Lorsque Carol a fait son coming-out à son frère, il l’a enlacé et dit « je ne comprends pas, mais j’admire ton courage de t’ouvrir à moi ». La communauté revêt une grande importance dans la culture orientale. La « famille » ne se compose pas seulement des parents proches. C’est tout un écosystème constitué de voisins, oncles et tantes, proches ou éloignés. Autant elle peut être un soutien important, autant elle peut susciter un énorme tiraillement dans l’affirmation de soi et la possibilité de vivre sa vie aux yeux de tous. Pour Karole, l’environnement au Liban n’aide pas à être soi-même : « C’est pour cela que, lorsque je suis arrivée, je ne voulais rien savoir des Arabes. Je voulais être libre, être moi-même. Je ne voulais pas vivre deux personnalités parce que c’est fatigant. » Que ce soit au Maroc ou en Égypte, l’homosexualité est perçue comme une plaie qu’il faut soigner. Grandir dans des pays qui dépeignent l’homosexualité comme une erreur de la nature et où les lesbiennes sont menacées de lapidation, influence fortement les personnes homosexuelles en questionnement qui peuvent même développer un dégoût envers leur culture, voire envers eux-mêmes. La honte qui peut peser sur le nom entier est telle que certaines n’oseront jamais faire leur coming-out et « l’imposer » à leur famille.
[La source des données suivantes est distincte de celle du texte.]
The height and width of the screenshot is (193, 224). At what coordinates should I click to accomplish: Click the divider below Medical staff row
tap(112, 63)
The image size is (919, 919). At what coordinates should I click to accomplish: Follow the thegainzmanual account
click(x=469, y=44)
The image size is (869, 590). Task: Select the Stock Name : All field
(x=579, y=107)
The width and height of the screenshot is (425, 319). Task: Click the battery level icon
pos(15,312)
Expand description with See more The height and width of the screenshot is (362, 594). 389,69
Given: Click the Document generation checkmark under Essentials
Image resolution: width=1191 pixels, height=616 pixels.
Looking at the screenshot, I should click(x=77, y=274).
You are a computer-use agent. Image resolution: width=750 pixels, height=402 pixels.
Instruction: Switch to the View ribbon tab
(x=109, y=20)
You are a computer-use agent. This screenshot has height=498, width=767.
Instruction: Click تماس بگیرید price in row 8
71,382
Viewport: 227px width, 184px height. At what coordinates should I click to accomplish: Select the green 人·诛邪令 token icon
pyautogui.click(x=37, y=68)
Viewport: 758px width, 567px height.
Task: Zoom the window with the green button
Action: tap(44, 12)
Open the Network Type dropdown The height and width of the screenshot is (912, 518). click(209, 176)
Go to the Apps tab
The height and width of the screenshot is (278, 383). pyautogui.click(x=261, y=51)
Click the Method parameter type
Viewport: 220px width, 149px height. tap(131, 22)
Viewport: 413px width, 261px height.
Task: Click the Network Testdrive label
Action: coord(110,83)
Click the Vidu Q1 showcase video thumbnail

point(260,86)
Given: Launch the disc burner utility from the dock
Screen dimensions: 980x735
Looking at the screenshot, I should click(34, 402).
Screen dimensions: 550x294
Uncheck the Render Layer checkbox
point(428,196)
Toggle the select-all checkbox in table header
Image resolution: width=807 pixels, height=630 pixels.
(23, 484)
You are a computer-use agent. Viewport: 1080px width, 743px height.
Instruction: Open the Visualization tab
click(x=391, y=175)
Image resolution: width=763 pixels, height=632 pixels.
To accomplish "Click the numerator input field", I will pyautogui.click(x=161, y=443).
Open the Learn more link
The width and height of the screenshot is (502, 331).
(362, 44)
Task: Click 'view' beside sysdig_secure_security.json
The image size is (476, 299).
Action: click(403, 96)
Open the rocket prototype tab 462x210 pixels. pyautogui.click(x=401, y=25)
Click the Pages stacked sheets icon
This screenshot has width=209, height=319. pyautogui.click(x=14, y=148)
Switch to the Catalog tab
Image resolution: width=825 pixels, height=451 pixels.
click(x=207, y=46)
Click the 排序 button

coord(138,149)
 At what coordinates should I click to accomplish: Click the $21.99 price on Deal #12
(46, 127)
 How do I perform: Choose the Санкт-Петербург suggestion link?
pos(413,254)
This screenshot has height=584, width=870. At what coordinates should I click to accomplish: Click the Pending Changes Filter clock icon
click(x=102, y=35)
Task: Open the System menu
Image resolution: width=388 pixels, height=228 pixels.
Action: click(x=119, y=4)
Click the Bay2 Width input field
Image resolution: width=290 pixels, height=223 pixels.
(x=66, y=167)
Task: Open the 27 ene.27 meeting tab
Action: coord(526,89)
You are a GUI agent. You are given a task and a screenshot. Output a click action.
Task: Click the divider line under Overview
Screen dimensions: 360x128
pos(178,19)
Sandra considère que l’enjeu pour les femmes lesbiennes est la réputation de la famille : « Notre culture est beaucoup dans le jugement, le commérage et le paraître. Sortir du placard, c’est exposer sa famille et la déshonorer. » À partir d’un certain âge, les jeunes se doivent de fonder une famille. Ce n’est pas « normal », surtout pour une jeune femme, d’être célibataire ou de ne pas fréquenter [d’hommes]. Souvent, des mariages sont arrangés et il n’est pas exceptionnel que des femmes lesbiennes ou bisexuelles soient mariées afin de se conformer aux attentes traditionnelles de la société. Comme l’explique Sandra, « Ici, je profite de ma double vie et de ma liberté. Ma famille a fait pression afin que je me marie. Alors je me suis fiancée à un Égyptien. Je pensais que j’étais obligée d’avoir la même vie que tout le monde. Je voulais être acceptée, faire la bonne chose. Ça a été une vraie torture. Certains hétérosexuels sont dégoûtés par nous. De mon côté, j’étais dégoûtée par ce que je faisais parce que ce n’était pas normal pour moi. »
La sortie du placard
Sur la dizaine de femmes rencontrées, quatre sont sorties du placard et n’ont plus peur de se montrer. Bien sûr, elles ont grandi en voulant être comme les autres, agir comme les amies ou les cousines, sans comprendre leurs différences. Pouvoir mettre des mots sur ce qu’elles ressentaient et le fait de ne pas être attirées par les hommes. Pour une grande majorité, l’arrivée au Canada, pour étudier, a représenté une délivrance.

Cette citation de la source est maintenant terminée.